Your Halloween Candy is a Delicious Environmental Nightmare

In the early 2000s, our biggest worries were if our coca-cola lip smackers ACTUALLY tasted like coke, if our mom’s cleaned our juicy couture set, and that someone may be using our halloween candy to harm us. We used to worry that inside our snickers and twix would be glass or rat poison– at least our mothers did. But today, the worry goes a step further, to the outer layer: the wrapper.

We’re banning the straws and the plastic bags, but all those mini candy bars will be littering streets and homes worse than any leaf pile. It is estimated that Americans will spend about $2.6 billion on Halloween candy (2019), which roughly equals 600 million pounds (3.5 per person), and out of all this about $400 million of that candy goes to waste. 

But the real nightmare is not how much candy we consume (because who can deny us that chocolatey goodness) but how much waste it creates.
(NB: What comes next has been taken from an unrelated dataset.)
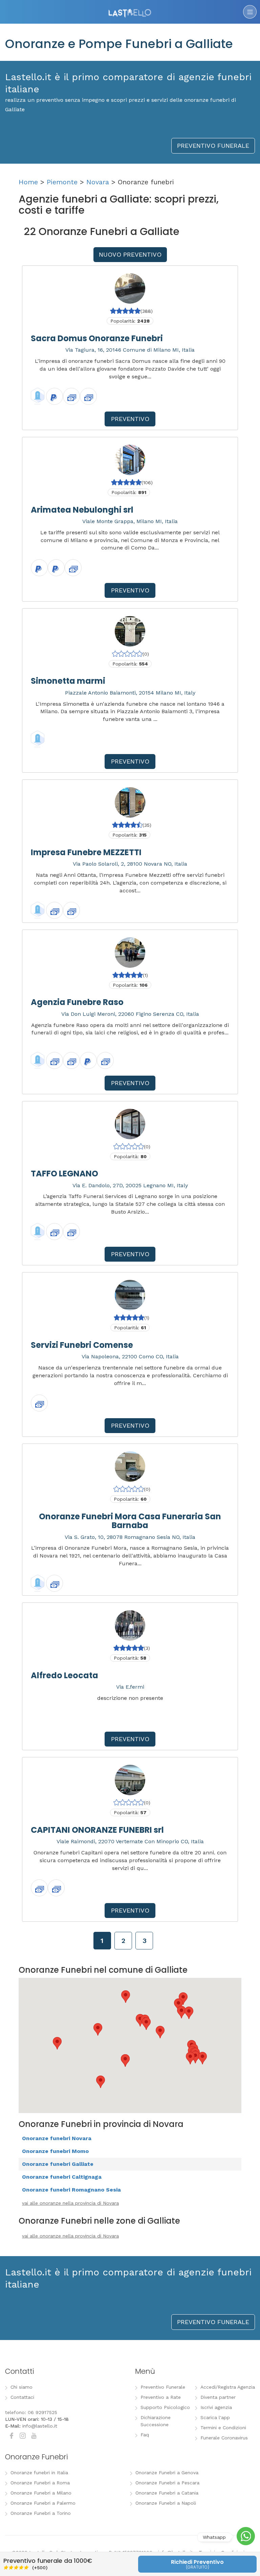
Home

Really think about the Halloween candy aisle of your local Target, drugstore, CVS, Walmart, etc and consider all that plastic. You see, candy is wrapped in a plastic/aluminum blend which is almost impossible to recycle. And even if we COULD, the small size of wrappers makes it very difficult to physically recycle at the plant and also is just not worth the trouble of recycling (economically)– meaning most of those candy wrappers end up in the landfill.

The (small, temporary) solution? Look for foil wrapped (hershey’s) or paper boxed (dots) treats as an easy solution. Or of course you can always be one of those “fruit is nature’s candy” type moms. Those candy corns aren’t looking so bad anymore, are they?